Directions: Print word for word the records from the line containing "You are a computer-use" through the end.

Records provided:

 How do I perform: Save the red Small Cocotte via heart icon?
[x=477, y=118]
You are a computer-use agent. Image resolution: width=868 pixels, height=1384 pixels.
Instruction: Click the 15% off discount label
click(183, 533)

Answer for this exercise:
You are a computer-use agent. Image resolution: width=868 pixels, height=1384 pixels.
Instruction: Click the 15% off discount label
click(183, 533)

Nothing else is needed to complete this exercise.